Pollution
Humain
Environnement
Economique

At 2:50 a.m., in a metallurgical plant, a leak of sodium aluminate was noted on a valve in a 3,000 m³ tank within the alumina production unit, producing a visible 10 m geyser. The operator activated the emergency response plan. The tank contained 1,000 m³ of soda ash and 1,000 m³ of alumina. One thousand cubic meters of this mixture was recovered by direct pumping. The other half flowed into the tank’s retention area. Part of it was pumped into the ump of this retention area, but the pump was unable to remove all the effluent, and the other sumps were blocked and therefore unable to fulfil their role. Some of the effluents flowed out of the sump onto the site’s roadways. The fire brigade was unable to close the manual valve due to the soda geyser. The leak was stopped at 9:30 a.m., although pumping continued the following day, mainly because the rain began filling the retention areas.

The incident occurred at a time when the tank customarily used for the process was undergoing maintenance.

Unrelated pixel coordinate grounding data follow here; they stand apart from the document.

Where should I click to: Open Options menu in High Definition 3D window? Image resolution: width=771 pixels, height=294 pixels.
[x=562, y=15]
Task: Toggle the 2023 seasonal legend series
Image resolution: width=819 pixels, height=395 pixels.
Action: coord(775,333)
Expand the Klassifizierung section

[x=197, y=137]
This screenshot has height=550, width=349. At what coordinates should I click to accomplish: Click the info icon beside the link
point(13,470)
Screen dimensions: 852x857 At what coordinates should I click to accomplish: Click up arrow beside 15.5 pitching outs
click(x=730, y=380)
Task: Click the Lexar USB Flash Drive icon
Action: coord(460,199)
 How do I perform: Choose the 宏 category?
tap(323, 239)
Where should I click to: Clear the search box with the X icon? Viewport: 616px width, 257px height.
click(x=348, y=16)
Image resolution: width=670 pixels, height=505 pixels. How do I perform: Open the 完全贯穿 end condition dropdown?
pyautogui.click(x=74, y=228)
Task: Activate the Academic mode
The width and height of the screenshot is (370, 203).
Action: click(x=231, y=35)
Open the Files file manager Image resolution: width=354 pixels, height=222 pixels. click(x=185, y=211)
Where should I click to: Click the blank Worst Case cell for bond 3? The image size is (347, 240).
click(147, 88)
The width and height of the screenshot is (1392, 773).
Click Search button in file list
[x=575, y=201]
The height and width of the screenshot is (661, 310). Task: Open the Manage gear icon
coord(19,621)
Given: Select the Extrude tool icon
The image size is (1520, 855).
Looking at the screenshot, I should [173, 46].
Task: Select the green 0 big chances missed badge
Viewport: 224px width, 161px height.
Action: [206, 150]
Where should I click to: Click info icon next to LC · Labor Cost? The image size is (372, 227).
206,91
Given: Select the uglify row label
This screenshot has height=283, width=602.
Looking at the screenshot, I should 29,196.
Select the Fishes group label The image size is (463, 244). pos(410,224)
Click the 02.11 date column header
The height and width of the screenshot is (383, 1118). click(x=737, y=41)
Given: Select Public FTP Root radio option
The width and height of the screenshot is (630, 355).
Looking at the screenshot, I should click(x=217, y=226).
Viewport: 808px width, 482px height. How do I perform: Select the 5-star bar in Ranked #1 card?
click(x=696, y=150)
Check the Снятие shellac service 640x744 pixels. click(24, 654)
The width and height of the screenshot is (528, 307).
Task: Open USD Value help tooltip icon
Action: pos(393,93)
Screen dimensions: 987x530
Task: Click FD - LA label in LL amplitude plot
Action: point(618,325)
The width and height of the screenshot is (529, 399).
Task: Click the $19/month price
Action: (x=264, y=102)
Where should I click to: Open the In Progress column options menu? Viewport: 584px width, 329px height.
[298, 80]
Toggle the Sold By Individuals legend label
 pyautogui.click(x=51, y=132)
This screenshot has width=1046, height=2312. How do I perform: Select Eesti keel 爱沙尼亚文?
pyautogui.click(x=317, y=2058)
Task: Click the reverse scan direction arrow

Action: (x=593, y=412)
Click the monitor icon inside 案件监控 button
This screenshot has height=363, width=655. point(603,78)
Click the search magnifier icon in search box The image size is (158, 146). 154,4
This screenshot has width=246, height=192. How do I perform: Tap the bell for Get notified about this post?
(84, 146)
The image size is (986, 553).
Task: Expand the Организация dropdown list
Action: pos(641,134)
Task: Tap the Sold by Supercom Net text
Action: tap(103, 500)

Using another tank during this maintenance phase requires that the orientation of the elbow on the pump’s intake line be changed, and thus also the associated dilatoflex (rubber sleeve held between two steel flanges between the tank’s pump and the elbow designed to absorb pump vibrations). The leak had occurred on this dilatoflex installed for maintenance purposes. The accident analysis of the incident showed that the elbow had not been properly aligned with the pump, causing stress on the dilatoflex. The expansion joint disintegrated after 20 minutes of pump operation. The operator noted that the assembly’s acceptance form had not been completed during the installation process. The subcontractor who worked on the installation did not have access to the installation documents and operating instructions. “Twisting of the dilatoflex” was nevertheless mentioned on the duty roster. The dilatoflex assembly was accepted by the shift supervisor, who has no technical competence to validate this point. No procedure had been established to validate the dilatoflex assembly. Furthermore, the fact that it was impossible to isolate the leak upstream (no automatic valve installed or access to close a manual valve) did not limit the leak’s effects. One of the retention areas designed to absorb the discharge from the tank proved to be insufficient.

The operator developed the following plan after the accident:

  • improve the validation of the dilatoflex installation procedures;
  • check the ones recently installed;
  • establish training courses on how to assemble these dilatoflex elements;
  • assess the faulty equipment;
  • update the major risk study on the possibility of a critical compensator failure;
  • improve the retention area to prevent further overflow in the event of a decompressor leak.